I feel all this is getting so old. I am sick and tired of being sick and tired of IF. I want my life back. And so I am trying really hard to live in the day. I'm also switching off my computer during the day as I can be an internet-junkie if not careful. Although Dailystrength is a great place to turn to - daily - I do think I can overuse it. Also I find if I switch off my computer and just focus on what needs to be done - then I do just that. I've started decluttering the house. Today I spent some time sorting out our daughter's bedroom - packing away clothes she's outgrown, and sorting out her toys and bookcase. I said to my husband it's time Peter Rabbit left her room now she's three. So in time I'll look for some bright coloured posters with the alphabet or shapes or something educational/preschool-like for her.
I feel as though even though I do not like it one bit - I am moving into a greater place of acceptance around my situation. My daughter loves watching DVDs of herself. We have two - one of her first year and one of her around eighteen months/her recent birthday party. She loves watching herself as a baby. I have noted that as well as thinking I may never get to experience another baby in our home again, I am also thinking, I got to experience a baby growing up in our home. I have been fortunate enough to be an at-home Mum for three years. And watching the DVD footage it is obvious that the bond between my daughter and I is very strong and has been from the start.

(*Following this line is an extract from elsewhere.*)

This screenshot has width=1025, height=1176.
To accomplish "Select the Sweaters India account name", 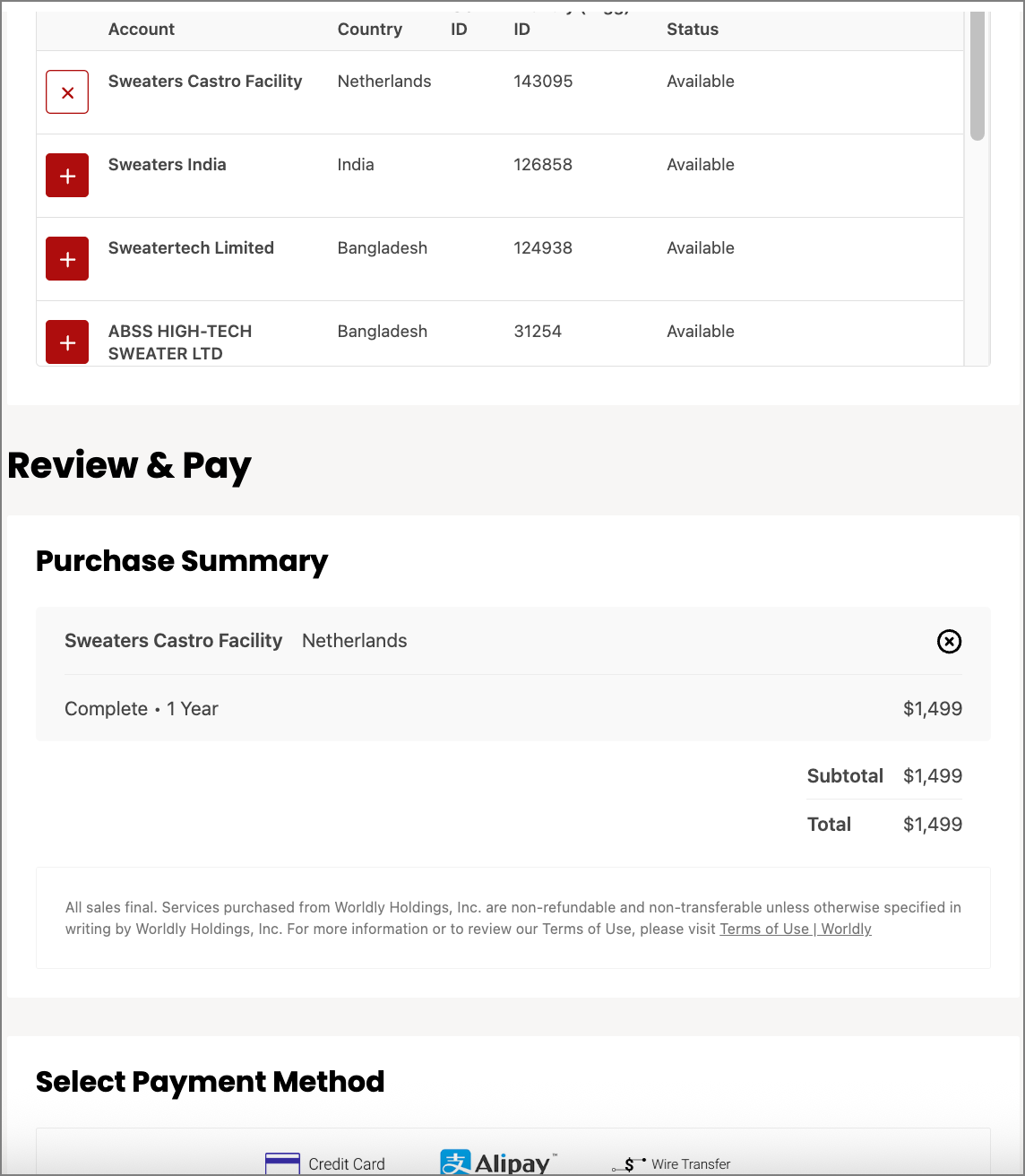I will click(x=167, y=165).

I have no regrets as far as parenting goes.
I have a "problem" outside of IF right now which involves a personality clash. It is nice to have a different problem that I need to sort out!
My conclusion today - as I said to a friend (who had IF issues the first time round, but conceived her second naturally and is due next week) is that obviously I cannot do anything around my fertility right now. So I may as well just use this time to heal. I am thinking of going the "alternate" way again. Maybe acupuncture or even to see a "healer". (the same friend recommended someone). I will definitely get a massage too asap - once the bank balance allows it.
I feel there is progress amongst it all for me somehow. I am moving somewhere. Just living in the moment seems to really help.
1 comment:
I understand your pain. My son will be 9 this fall. I too have been ttc now for 5 years! I miscarried my first year of marriage and have not been able to get preggo's since. After a lap, docs told me that I only have 1 fallopian tube and it is damaged- severely. I have seen infertility t-shirts, but not for secondary. I am soooo tired of hearing, just relax, because if thats all it took, than i would have 15 kids! If you ever really need to chat- i am around!